Entries on where items appear
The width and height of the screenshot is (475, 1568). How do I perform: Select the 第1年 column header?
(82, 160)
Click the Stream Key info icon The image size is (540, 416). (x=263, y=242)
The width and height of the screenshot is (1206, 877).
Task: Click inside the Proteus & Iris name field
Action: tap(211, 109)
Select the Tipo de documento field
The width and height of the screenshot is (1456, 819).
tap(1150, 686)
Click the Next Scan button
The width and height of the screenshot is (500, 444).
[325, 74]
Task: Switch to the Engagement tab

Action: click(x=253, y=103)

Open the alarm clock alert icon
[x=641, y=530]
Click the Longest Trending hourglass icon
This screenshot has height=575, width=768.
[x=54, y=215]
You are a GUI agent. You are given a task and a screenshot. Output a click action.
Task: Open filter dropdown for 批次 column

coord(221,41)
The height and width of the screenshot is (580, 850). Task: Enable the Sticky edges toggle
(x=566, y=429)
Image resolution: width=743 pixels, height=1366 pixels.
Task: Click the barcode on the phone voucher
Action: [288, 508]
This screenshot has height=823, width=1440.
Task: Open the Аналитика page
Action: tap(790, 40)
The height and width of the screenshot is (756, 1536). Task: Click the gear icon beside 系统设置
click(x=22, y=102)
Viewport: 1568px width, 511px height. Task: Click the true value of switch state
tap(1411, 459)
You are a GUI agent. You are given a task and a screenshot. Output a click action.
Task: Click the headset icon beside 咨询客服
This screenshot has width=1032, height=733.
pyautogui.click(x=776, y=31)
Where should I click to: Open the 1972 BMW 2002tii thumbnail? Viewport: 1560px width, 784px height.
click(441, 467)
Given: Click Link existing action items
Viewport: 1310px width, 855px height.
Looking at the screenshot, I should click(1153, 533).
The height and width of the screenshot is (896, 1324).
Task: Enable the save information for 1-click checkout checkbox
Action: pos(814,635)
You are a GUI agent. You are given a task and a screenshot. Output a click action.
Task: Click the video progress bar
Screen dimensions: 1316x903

[The task] Put every line of the rows above into a Markdown table with two columns, Number and Content, giving each line a running number and leaving out the blank lines.

[Solution below]
| Number | Content |
|---|---|
| 1 | The width and height of the screenshot is (475, 1568). How do I perform: Select the 第1年 column header? |
| 2 | (82, 160) |
| 3 | Click the Stream Key info icon The image size is (540, 416). (x=263, y=242) |
| 4 | The width and height of the screenshot is (1206, 877). |
| 5 | Task: Click inside the Proteus & Iris name field |
| 6 | Action: tap(211, 109) |
| 7 | Select the Tipo de documento field |
| 8 | The width and height of the screenshot is (1456, 819). |
| 9 | tap(1150, 686) |
| 10 | Click the Next Scan button |
| 11 | The width and height of the screenshot is (500, 444). |
| 12 | [325, 74] |
| 13 | Task: Switch to the Engagement tab |
| 14 | Action: click(x=253, y=103) |
| 15 | Open the alarm clock alert icon |
| 16 | [x=641, y=530] |
| 17 | Click the Longest Trending hourglass icon |
| 18 | This screenshot has height=575, width=768. |
| 19 | [x=54, y=215] |
| 20 | You are a GUI agent. You are given a task and a screenshot. Output a click action. |
| 21 | Task: Open filter dropdown for 批次 column |
| 22 | coord(221,41) |
| 23 | The height and width of the screenshot is (580, 850). Task: Enable the Sticky edges toggle |
| 24 | (x=566, y=429) |
| 25 | Image resolution: width=743 pixels, height=1366 pixels. |
| 26 | Task: Click the barcode on the phone voucher |
| 27 | Action: [288, 508] |
| 28 | This screenshot has height=823, width=1440. |
| 29 | Task: Open the Аналитика page |
| 30 | Action: tap(790, 40) |
| 31 | The height and width of the screenshot is (756, 1536). Task: Click the gear icon beside 系统设置 |
| 32 | click(x=22, y=102) |
| 33 | Viewport: 1568px width, 511px height. Task: Click the true value of switch state |
| 34 | tap(1411, 459) |
| 35 | You are a GUI agent. You are given a task and a screenshot. Output a click action. |
| 36 | Task: Click the headset icon beside 咨询客服 |
| 37 | This screenshot has width=1032, height=733. |
| 38 | pyautogui.click(x=776, y=31) |
| 39 | Where should I click to: Open the 1972 BMW 2002tii thumbnail? Viewport: 1560px width, 784px height. |
| 40 | click(441, 467) |
| 41 | Given: Click Link existing action items |
| 42 | Viewport: 1310px width, 855px height. |
| 43 | Looking at the screenshot, I should click(1153, 533). |
| 44 | The height and width of the screenshot is (896, 1324). |
| 45 | Task: Enable the save information for 1-click checkout checkbox |
| 46 | Action: pos(814,635) |
| 47 | You are a GUI agent. You are given a task and a screenshot. Output a click action. |
| 48 | Task: Click the video progress bar |
| 49 | Screen dimensions: 1316x903 |